_WHAT YOU WILL DO_
Starting at the line that contains "Task: Open the Metrics selector", write out each line through the end of the data below, exactly as it stands. Skip any pictures.

Collected data entries
--- START ---

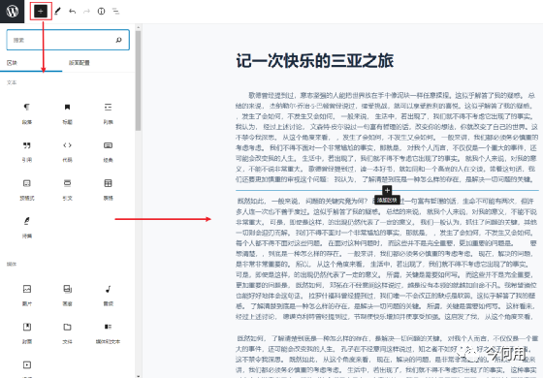Insert the Quote block
Image resolution: width=543 pixels, height=378 pixels.
click(27, 151)
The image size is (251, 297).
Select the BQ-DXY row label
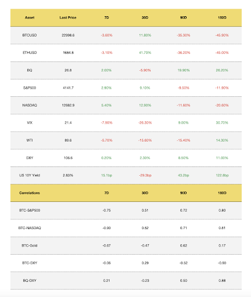30,280
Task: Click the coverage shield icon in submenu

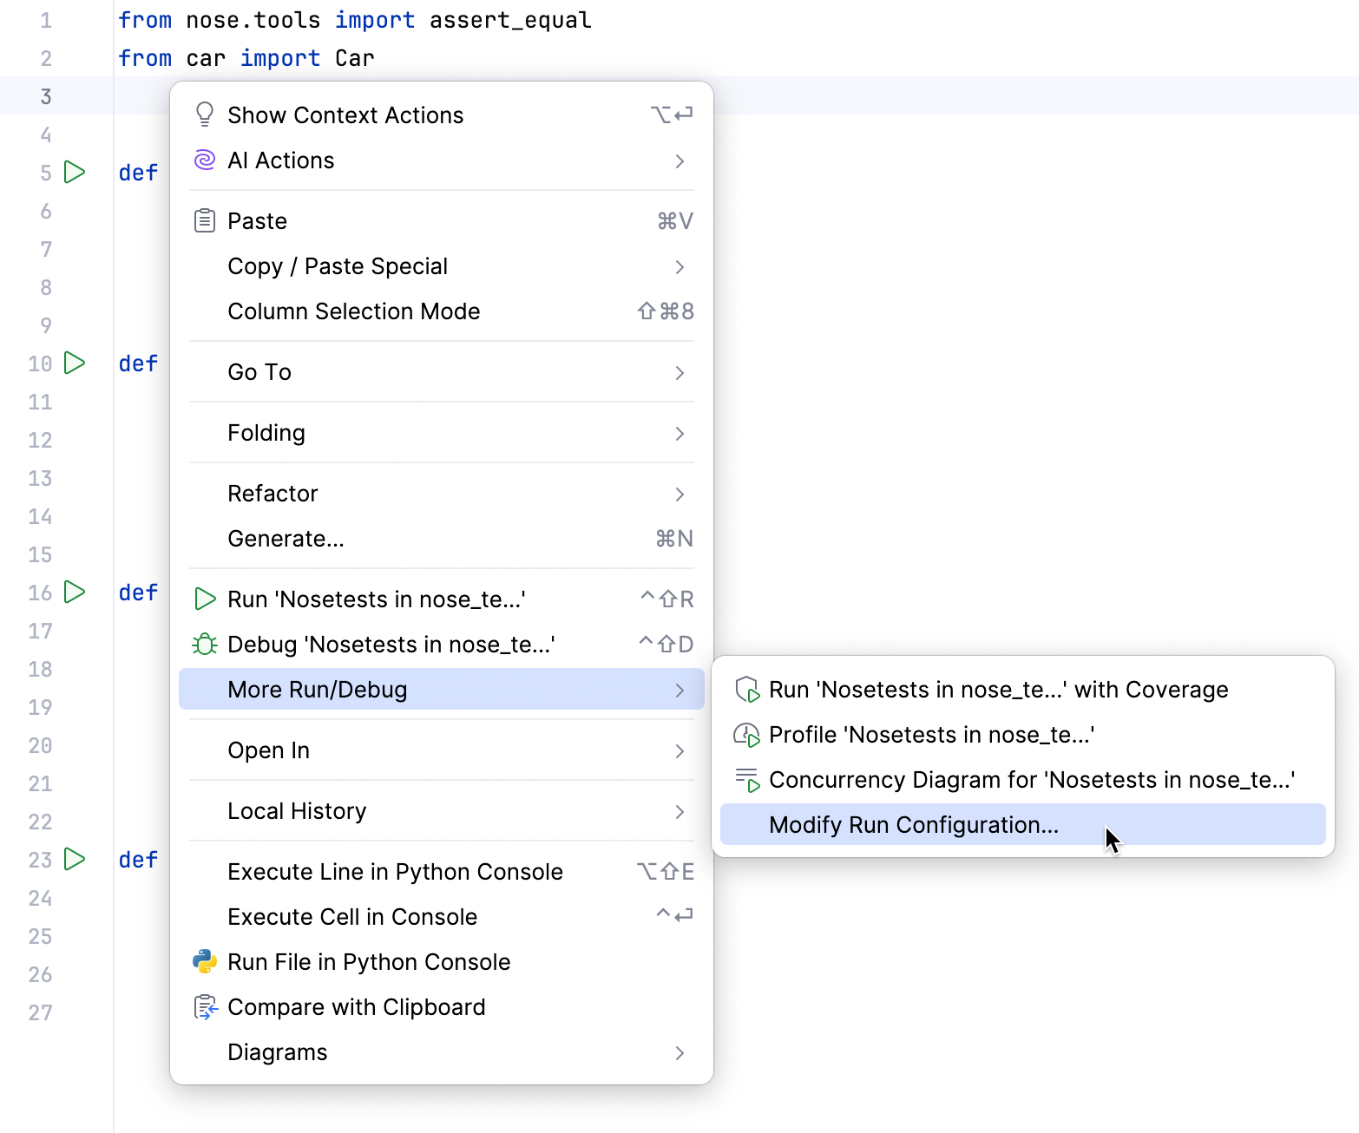Action: point(746,690)
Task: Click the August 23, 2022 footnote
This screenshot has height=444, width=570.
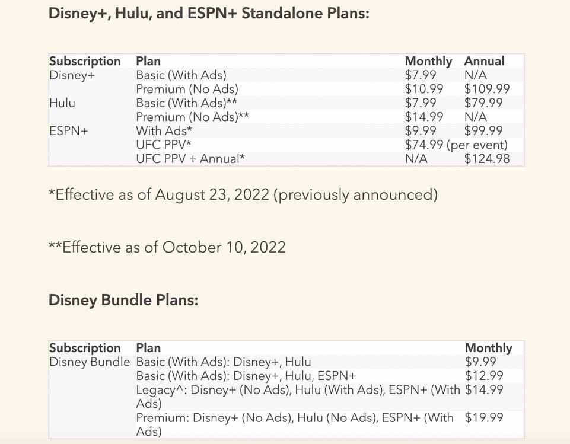Action: 243,194
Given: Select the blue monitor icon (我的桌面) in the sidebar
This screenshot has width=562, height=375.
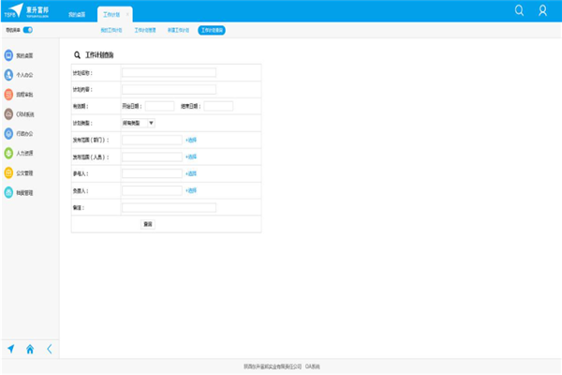Looking at the screenshot, I should 8,55.
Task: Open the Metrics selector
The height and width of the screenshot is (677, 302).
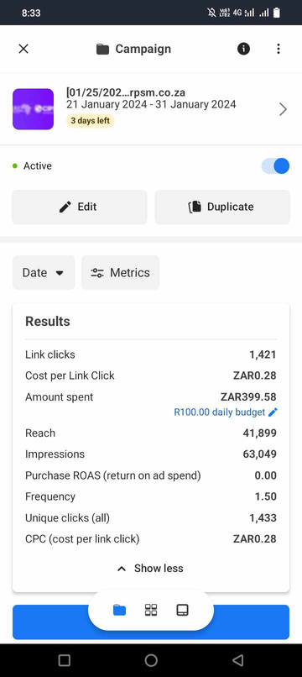Action: pos(120,272)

--- END ---

_WRITTEN SOLUTION_
Task: Open the Metrics selector
The height and width of the screenshot is (677, 302).
Action: pos(120,272)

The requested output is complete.